• [GIVEN INSTRUCTION] Pull out every line of text from the rows below and copy each one word for word. Leave the pictures out.

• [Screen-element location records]
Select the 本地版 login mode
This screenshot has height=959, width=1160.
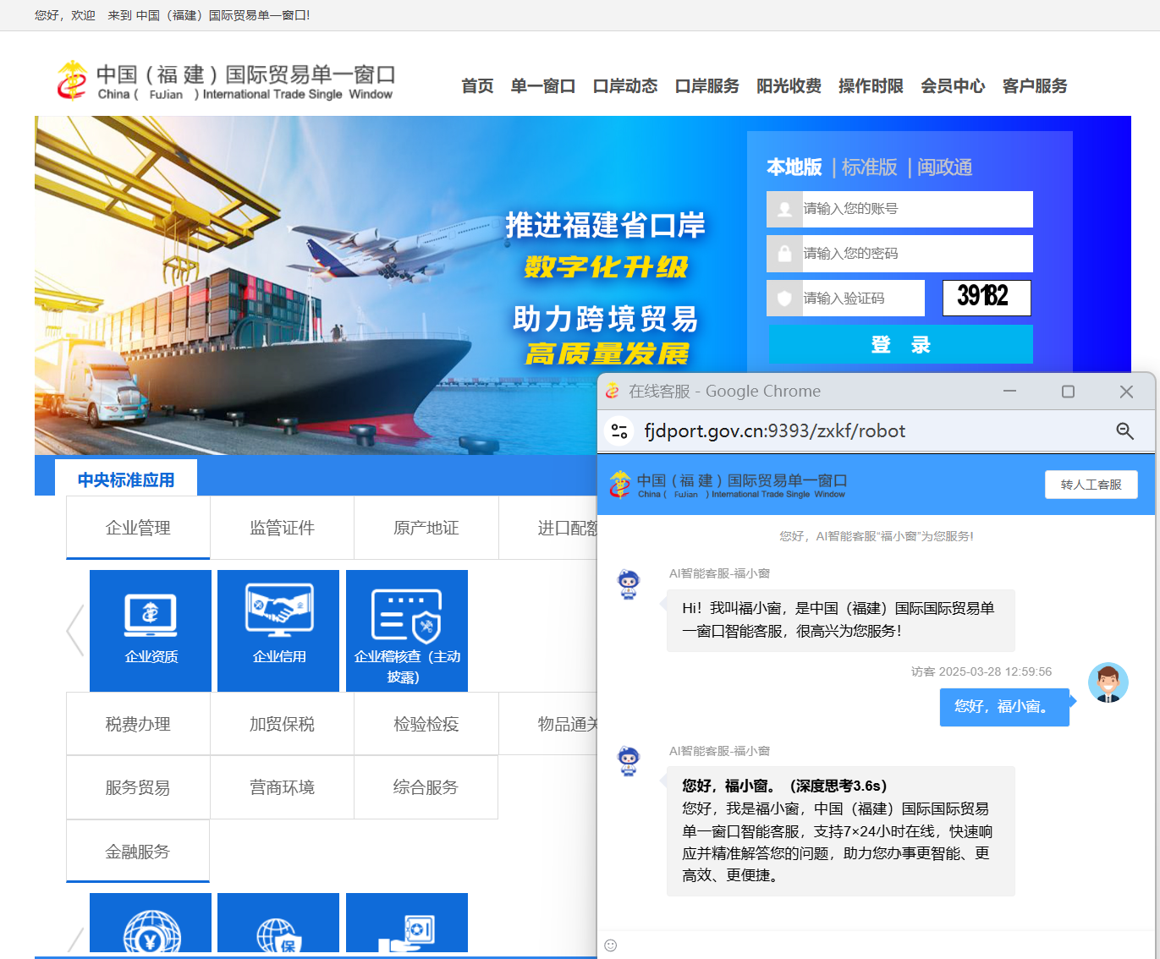[794, 167]
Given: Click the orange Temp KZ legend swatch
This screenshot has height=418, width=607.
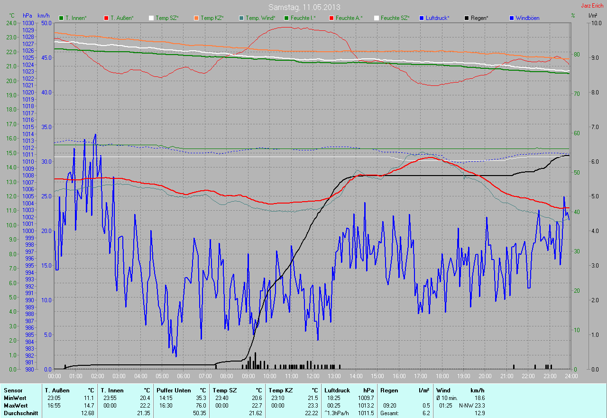Looking at the screenshot, I should (x=196, y=18).
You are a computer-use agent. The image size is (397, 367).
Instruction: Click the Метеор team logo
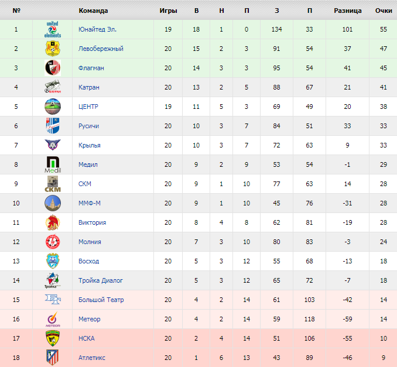(x=53, y=319)
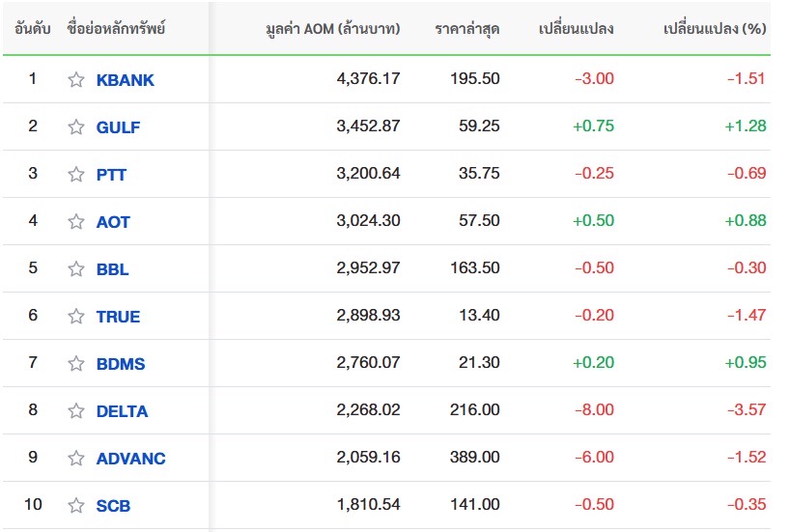Open ADVANC stock details
790x532 pixels.
point(130,459)
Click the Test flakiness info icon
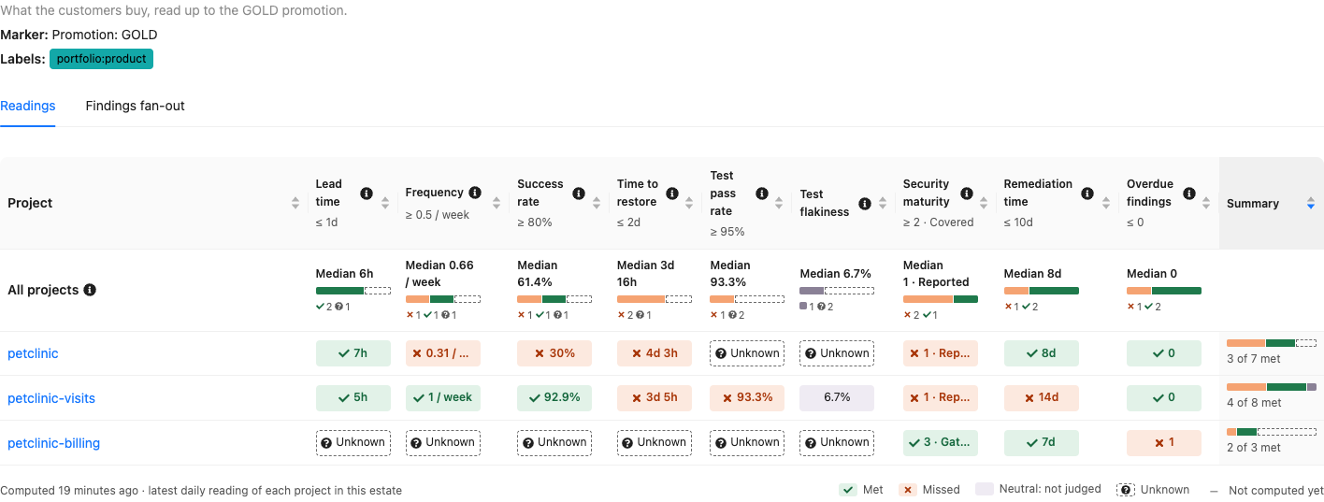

• [RESULT FOR THIS TASK]
Select the 本地版 login mode
This screenshot has height=959, width=1160.
[794, 167]
Given: Click the orange Temp KZ legend swatch
This screenshot has height=418, width=607.
Looking at the screenshot, I should (x=196, y=18).
You are a computer-use agent. The image size is (397, 367).
Instruction: Click the Метеор team logo
(x=53, y=319)
Open ADVANC stock details
790x532 pixels.
point(130,459)
Click the Test flakiness info icon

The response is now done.